Seven steps to dissolve a CA public benefit corporation

  1. ☐ Step 1 — Board (or member) resolution to wind up

    Filed with: Internal (board minutes / member-action records).

    The board adopts a resolution electing to wind up and dissolve. If the corporation has voting members, the membership vote requirements in Cal. Corp. Code §6610 et seq. apply. Document the vote, the date, and the wind-up officers in the corporate minute book. This resolution is the predicate for every later filing.

  2. ☐ Step 2 — AG written notice + asset-distribution plan

    Filed with: California Attorney General, Charitable Trusts Section.

    Submit written notice of intent to dissolve along with the proposed asset-distribution plan. The plan must identify each remaining asset and the specific recipient organization(s) — recipients must be other exempt organizations with comparable charitable purposes, consistent with the dissolution clause in the articles. Do not distribute to insiders. The AG has approximately 20 days to object after receipt; nothing goes to the SOS until the AG either issues a waiver of objections or confirms there are no charitable assets to distribute.

    Liability note: charitable assets diverted to insiders or distributed without AG sign-off expose directors personally. This is the AG’s most-litigated dissolution issue.

  3. ☐ Step 3 — AG written waiver of objections (or confirmation of no assets)

    Filed with: Received from the California Attorney General; retained for SOS submission.

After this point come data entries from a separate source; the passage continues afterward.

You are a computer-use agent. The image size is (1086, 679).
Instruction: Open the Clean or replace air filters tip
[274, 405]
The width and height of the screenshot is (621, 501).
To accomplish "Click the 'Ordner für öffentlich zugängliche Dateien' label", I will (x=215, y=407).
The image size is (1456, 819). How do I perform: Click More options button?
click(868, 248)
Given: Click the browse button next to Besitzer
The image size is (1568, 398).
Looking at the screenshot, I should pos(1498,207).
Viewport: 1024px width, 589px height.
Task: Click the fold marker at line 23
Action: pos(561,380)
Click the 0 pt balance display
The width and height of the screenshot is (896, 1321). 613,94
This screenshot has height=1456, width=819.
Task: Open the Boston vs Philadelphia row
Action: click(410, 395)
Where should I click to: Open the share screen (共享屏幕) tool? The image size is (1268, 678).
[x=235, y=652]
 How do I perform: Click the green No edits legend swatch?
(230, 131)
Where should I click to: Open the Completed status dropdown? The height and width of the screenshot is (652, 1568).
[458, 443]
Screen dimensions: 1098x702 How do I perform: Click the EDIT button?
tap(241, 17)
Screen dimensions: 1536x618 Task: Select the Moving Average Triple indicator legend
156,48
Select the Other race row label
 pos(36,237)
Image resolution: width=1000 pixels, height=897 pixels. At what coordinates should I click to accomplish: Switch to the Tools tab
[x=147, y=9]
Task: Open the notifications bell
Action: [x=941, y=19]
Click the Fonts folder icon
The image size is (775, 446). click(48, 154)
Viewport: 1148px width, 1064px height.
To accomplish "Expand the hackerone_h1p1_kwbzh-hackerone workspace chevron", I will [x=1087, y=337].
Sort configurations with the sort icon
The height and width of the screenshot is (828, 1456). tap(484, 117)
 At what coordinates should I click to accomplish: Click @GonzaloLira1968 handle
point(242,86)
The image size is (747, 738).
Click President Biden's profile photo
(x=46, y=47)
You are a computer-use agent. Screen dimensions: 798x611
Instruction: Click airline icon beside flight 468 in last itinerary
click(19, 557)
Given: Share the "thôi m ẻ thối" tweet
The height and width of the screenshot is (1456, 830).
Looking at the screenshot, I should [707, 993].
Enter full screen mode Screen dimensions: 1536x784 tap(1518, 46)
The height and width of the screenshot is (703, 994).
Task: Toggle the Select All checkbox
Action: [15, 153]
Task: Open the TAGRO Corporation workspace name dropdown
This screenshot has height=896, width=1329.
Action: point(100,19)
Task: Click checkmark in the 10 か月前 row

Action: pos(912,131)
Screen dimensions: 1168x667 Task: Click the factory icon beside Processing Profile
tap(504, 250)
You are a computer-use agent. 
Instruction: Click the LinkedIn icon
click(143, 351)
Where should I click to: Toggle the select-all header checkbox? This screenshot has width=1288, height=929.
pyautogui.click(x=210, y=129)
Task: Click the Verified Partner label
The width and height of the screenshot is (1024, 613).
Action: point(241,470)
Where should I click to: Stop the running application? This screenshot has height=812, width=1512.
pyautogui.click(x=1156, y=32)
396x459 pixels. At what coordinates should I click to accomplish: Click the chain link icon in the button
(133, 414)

    The AG issues either a written waiver of objections (the standard outcome) or a written confirmation that no charitable assets remain to be distributed. Keep the original — the SOS package below requires it. Distribute charitable assets to the approved recipient(s) only after the waiver is in hand.

  4. ☐ Step 4 — Final RRF-1 / CT-1 with the AG, marked “Final”

    Filed with: California Attorney General, Registry of Charities and Fundraisers.

    File the final-period RRF-1 (or CT-1, depending on the filing year and form revision) with the AG and mark the “Final” box. Attach the corresponding final IRS Form 990 / 990-EZ / 990-N as required for the period. This closes the AG’s registration record.

    The exact form (CT-1 vs. RRF-1) and revision change over time — check the AG’s current forms page before submitting.

  5. ☐ Step 5 — ELEC-NP (Certificate of Election to Wind Up and Dissolve) with SOS

    Filed with: California Secretary of State, via bizfileonline.sos.ca.gov.

    File ELEC-NP (Certificate of Election to Wind Up and Dissolve). This step is skipped only when the dissolution was approved unanimously by all members (or, for a member-less corporation, by the entire board). When skipped, proceed directly to Step 6 with the unanimous-vote representation reflected in DISS-NP.

  6. ☐ Step 6 — DISS-NP (Certificate of Dissolution) with SOS

    Filed with: California Secretary of State, via bizfileonline.sos.ca.gov.

    File DISS-NP (Certificate of Dissolution) together with the AG’s waiver letter from Step 3. SOS acceptance of DISS-NP legally terminates the corporation. After this is accepted, the entity no longer exists as a California legal person.

  7. ☐ Step 7 — Final FTB return with the dissolution box checked

    Filed with: California Franchise Tax Board.

    File the corporation’s final California franchise/income tax return (Form 199 or 199N as applicable, plus Form 109 if the entity had unrelated business income), and check the “Final return” box. This closes the FTB account so franchise tax does not continue to accrue. Until this lands, the FTB treats the entity as still active for tax purposes even after SOS dissolution.

— End checklist —

Out of scope for this checklist

This page covers California public benefit corporations only — the most common nonprofit form in the state. Two related forms have different statutory dissolution paths and are not covered:

Also out of scope: auto-generation of any of the actual filings (ELEC-NP, DISS-NP, RRF-1/CT-1 final, FTB final return), per-organization tracking of wind-up state, and asset-valuation or distribution-plan generation. Those are jobs for counsel and your accountant.